--- Task data ---

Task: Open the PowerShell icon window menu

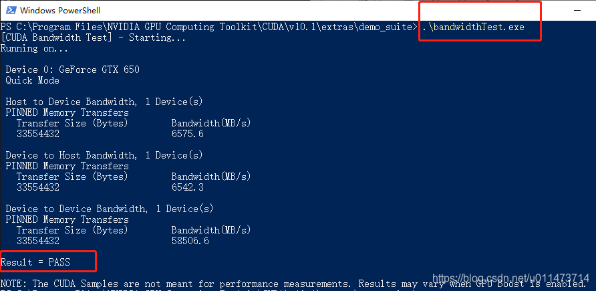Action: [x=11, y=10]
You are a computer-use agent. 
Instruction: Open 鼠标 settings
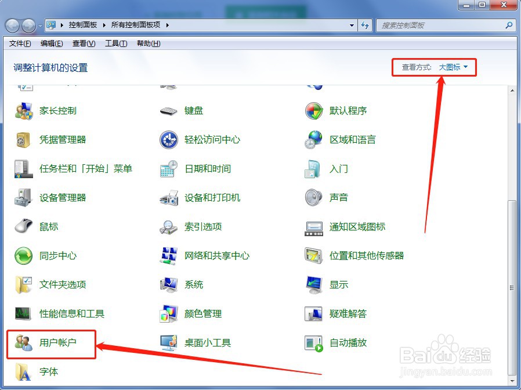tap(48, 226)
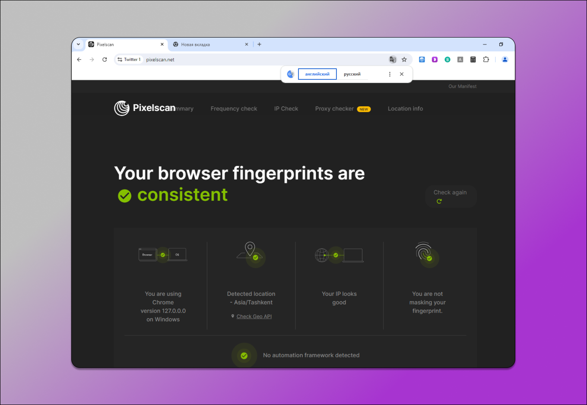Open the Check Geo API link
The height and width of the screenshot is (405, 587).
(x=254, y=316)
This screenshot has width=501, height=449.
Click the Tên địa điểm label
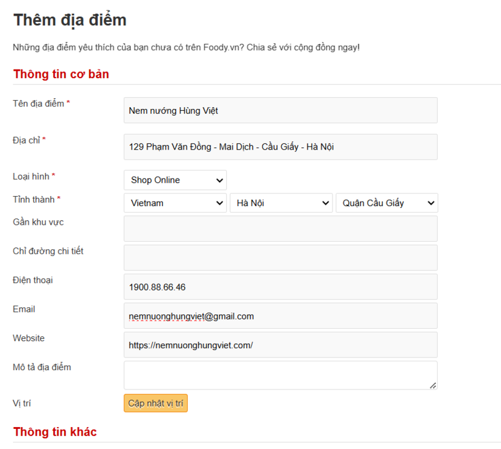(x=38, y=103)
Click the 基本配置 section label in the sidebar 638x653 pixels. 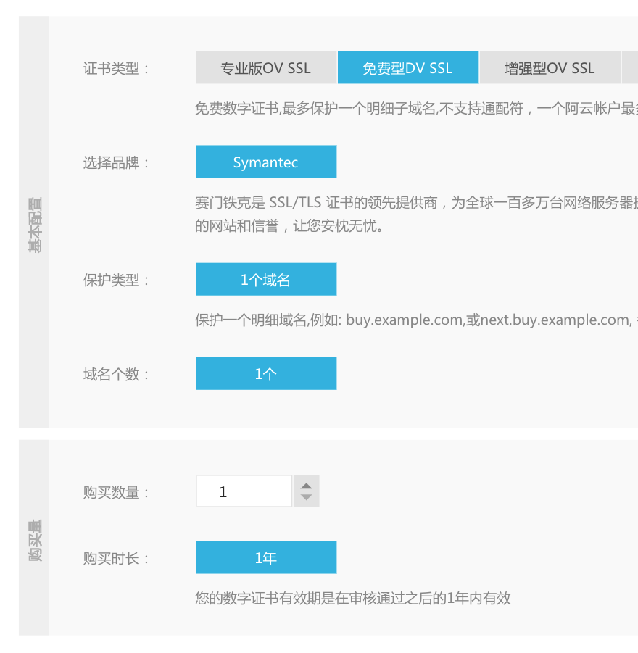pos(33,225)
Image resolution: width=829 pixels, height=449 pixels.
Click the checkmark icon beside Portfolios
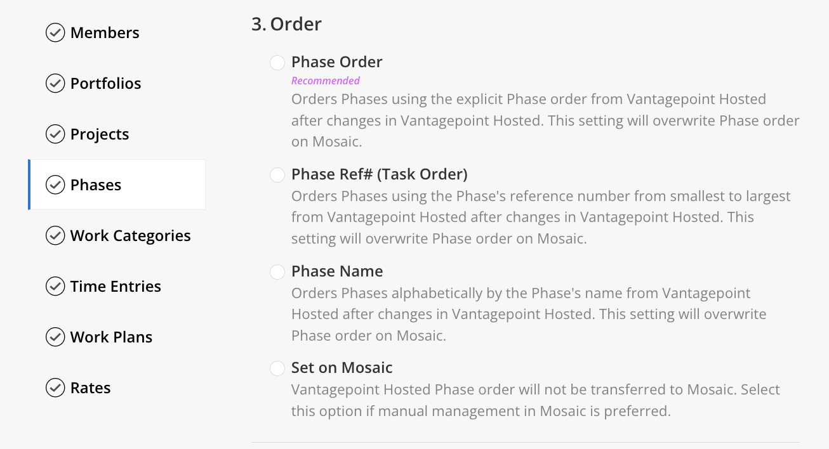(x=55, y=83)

---

Task directions:
Report every line of the rows above that contains the word "icon", matching case exactly.

Task response:
Task: Open the PowerShell icon window menu
Click the checkmark icon beside Portfolios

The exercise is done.